On assiste à une tentative putschiste d'un homme qui fut le bras officieux de Poutine, Evgueni Prigojine, chef de la fameuse force paramilitaire Wagner. Elle porte ce nom du fait de l'admiration que portait au IIIe Reich le fondateur-militaire et commandant du groupe, Dmitri Outkine, qui fut lieutenant-colonel au sein de l'armée russe et qui est un néo-nazi.
Evgueni Prigojine est un ancien délinquant russe. En 1981, il est condamné à douze ans de prison pour "brigandage, escroquerie". Il est libéré en 1990. Devenu homme d'affaires, après la chute de l'URSS, il est le co-fondateur et véritable chef, il en est le financier, du groupe Wagner. C'est un oligarque capitaliste proche du président Vladimir Poutine. Jusqu'à hier.
Depuis plusieurs mois, Prigojine était en conflit avec le chef d'Etat Major de l'armée russe et le ministre de la défense de Russie. Très impliqué dans la guerre en Ukraine, il passait pour faire partie de la fraction la plus belliciste du poutinisme.
Prigojine s'est emparé du quartier général de l'armée russe à Rostov (sud). "Pourquoi le pays nous soutient ? Parce que nous effectuons une marche pour la justice", a dit le chef de Wagner. Il menace de marcher sur Moscou situé à 300 km de Rostov.

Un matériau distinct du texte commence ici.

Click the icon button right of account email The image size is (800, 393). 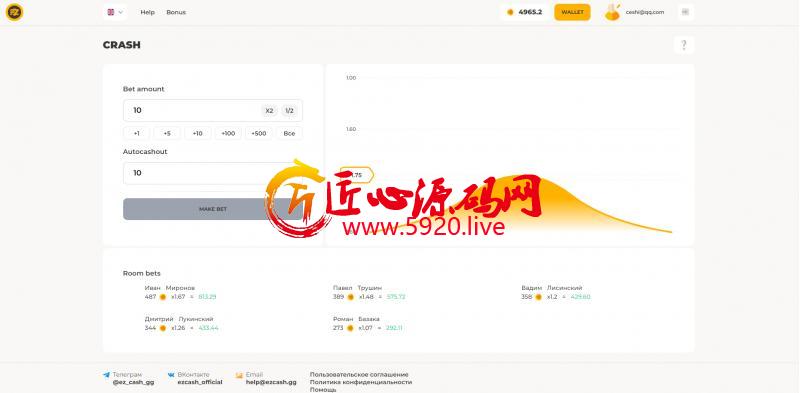tap(685, 12)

Ces menaces semblent être prises au sérieux par Poutine qui a fait ce matin un discours pour dénoncer Prigojine et "sa trahison", promettant une réponse "implacable" contre les auteurs de la mutinerie. "C’est un coup de poignard dans le dos de notre peuple, de notre pays", a-t-il dit, avant d'utiliser une comparaison historique très étonnante et conforme à la vision impérialiste du combat pour la paix des Bolchevicks : "C’est ainsi qu’en 1917, pendant la Première guerre mondiale, le même type de coup a été porté. Les calomnies dans le dos du peuple avaient amené la destruction du pays, la perte de territoires, où les Russes se tuaient entre eux". Il a ajouté "de ne pas laisser une nouvelle guerre civile se produire en Russie", promettant des mesures "fermes" contre la "menace mortelle" posée par la rébellion armée du groupe paramilitaire Wagner.
Poutine invente une histoire, comme il a inventé le fait que les Bolcheviks ont créé l'Ukraine, que l'Ukraine est nazifiée et autres stupidités. La guerre civile russe fut le fait de la contre-révolution russe appuyée par les puissances impérialistes occidentales alors que le peuple russe a suivi les Bolchevicks justement parce qu'il en avait assez de la boucherie impérialiste et que seuls les Bolchevicks étaient pour la paix.
L'anti-communisme de Poutine est une constante chez lui et il n'est pas étonnant qu'il soutienne, partout où cela lui est possible, les forces d'extrême-droite quand elles ne sont pas aux mains des États-Unis, le rival impérialiste. Il est révélateur qu'en Ukraine des milices néo-fascistes soient présentes dans les deux camps.
Mikhaïl Khodorkovski, le milliardaire pseudo-démocrate russe "exilé" à Londres a appelé à soutenir Evguéni Prigojine pour combattre le régime de Vladimir Poutine.
Quant au chef de Wagner il a ouvertement remis en question les raisons pour lesquelles l'intervention militaire a été lancée. "La guerre était nécessaire pour qu'un groupe de salauds soit promu", a-t-il fustigé, accusant aussi "les oligarques" russes qui "avaient besoin de la guerre", alors que Kiev était, selon lui, "prêt à n'importe quel accord".
On pourrait lui demander ce que Wagner faisait ou fait en Syrie, en Libye, en Centre-Afrique, au Mali et qui "avait besoin de la guerre"...
Nos poutiniens locaux, étonnamment silencieux face aux derniers évènements, vont avoir du mal à s'y retrouver. Surtout l'absurdité qui consiste à nier la politique impérialiste du Kremlin ne pourra pas tenir longtemps même auprès des plus obtus poutiniens. La dégénérescence du pouvoir russe en factions mafieuses est révélatrice de sa décomposition politique que l'aventure militaire de Poutine n'a fait qu'approfondir. Le 15 septembre 2022 nous écrivions "Le spectre de 1905 hante le nouveau tsar". Qui sait ?
Et pendant que cette sinistre opérette se joue entre le maître et son ancien serviteur, des Russes et des Ukrainiens meurent. Pour rien.